● **Data**
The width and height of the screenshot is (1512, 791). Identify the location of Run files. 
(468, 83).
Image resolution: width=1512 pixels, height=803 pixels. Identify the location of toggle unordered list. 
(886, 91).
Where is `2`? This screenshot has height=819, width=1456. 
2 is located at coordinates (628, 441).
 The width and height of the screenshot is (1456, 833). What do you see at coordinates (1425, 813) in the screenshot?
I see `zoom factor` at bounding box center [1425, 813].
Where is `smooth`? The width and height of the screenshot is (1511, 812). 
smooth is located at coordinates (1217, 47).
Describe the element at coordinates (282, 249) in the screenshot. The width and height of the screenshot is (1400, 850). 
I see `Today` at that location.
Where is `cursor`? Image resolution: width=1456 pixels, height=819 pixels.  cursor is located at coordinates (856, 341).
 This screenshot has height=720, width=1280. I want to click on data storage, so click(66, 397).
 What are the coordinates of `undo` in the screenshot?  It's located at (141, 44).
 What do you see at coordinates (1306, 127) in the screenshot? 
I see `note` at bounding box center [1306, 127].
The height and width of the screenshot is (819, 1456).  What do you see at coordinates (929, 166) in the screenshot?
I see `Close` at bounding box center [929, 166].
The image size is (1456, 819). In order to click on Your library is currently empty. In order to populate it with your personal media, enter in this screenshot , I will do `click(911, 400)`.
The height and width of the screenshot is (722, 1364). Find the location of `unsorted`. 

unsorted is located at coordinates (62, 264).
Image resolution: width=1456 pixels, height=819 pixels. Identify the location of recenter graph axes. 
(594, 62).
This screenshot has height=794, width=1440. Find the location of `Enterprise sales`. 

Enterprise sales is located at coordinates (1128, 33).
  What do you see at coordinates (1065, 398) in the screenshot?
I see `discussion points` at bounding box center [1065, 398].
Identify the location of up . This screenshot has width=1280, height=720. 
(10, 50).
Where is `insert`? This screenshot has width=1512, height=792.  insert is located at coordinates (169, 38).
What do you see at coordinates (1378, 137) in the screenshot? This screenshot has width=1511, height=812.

● **What is needed**
Format all of the lines above as a JSON list of strings, one string per line, leaving out the blank lines.

● **Problem solution**
[
  "The width and height of the screenshot is (1512, 791). Identify the location of Run files. ",
  "(468, 83).",
  "Image resolution: width=1512 pixels, height=803 pixels. Identify the location of toggle unordered list. ",
  "(886, 91).",
  "Where is `2`? This screenshot has height=819, width=1456. ",
  "2 is located at coordinates (628, 441).",
  " The width and height of the screenshot is (1456, 833). What do you see at coordinates (1425, 813) in the screenshot?",
  "I see `zoom factor` at bounding box center [1425, 813].",
  "Where is `smooth`? The width and height of the screenshot is (1511, 812). ",
  "smooth is located at coordinates (1217, 47).",
  "Describe the element at coordinates (282, 249) in the screenshot. The width and height of the screenshot is (1400, 850). ",
  "I see `Today` at that location.",
  "Where is `cursor`? Image resolution: width=1456 pixels, height=819 pixels.  cursor is located at coordinates (856, 341).",
  " This screenshot has height=720, width=1280. I want to click on data storage, so click(66, 397).",
  " What are the coordinates of `undo` in the screenshot?  It's located at (141, 44).",
  " What do you see at coordinates (1306, 127) in the screenshot? ",
  "I see `note` at bounding box center [1306, 127].",
  "The height and width of the screenshot is (819, 1456).  What do you see at coordinates (929, 166) in the screenshot?",
  "I see `Close` at bounding box center [929, 166].",
  "The image size is (1456, 819). In order to click on Your library is currently empty. In order to populate it with your personal media, enter in this screenshot , I will do `click(911, 400)`.",
  "The height and width of the screenshot is (722, 1364). Find the location of `unsorted`. ",
  "unsorted is located at coordinates (62, 264).",
  "Image resolution: width=1456 pixels, height=819 pixels. Identify the location of recenter graph axes. ",
  "(594, 62).",
  "This screenshot has height=794, width=1440. Find the location of `Enterprise sales`. ",
  "Enterprise sales is located at coordinates (1128, 33).",
  "  What do you see at coordinates (1065, 398) in the screenshot?",
  "I see `discussion points` at bounding box center [1065, 398].",
  "Identify the location of up . This screenshot has width=1280, height=720. ",
  "(10, 50).",
  "Where is `insert`? This screenshot has width=1512, height=792.  insert is located at coordinates (169, 38).",
  "What do you see at coordinates (1378, 137) in the screenshot? This screenshot has width=1511, height=812."
]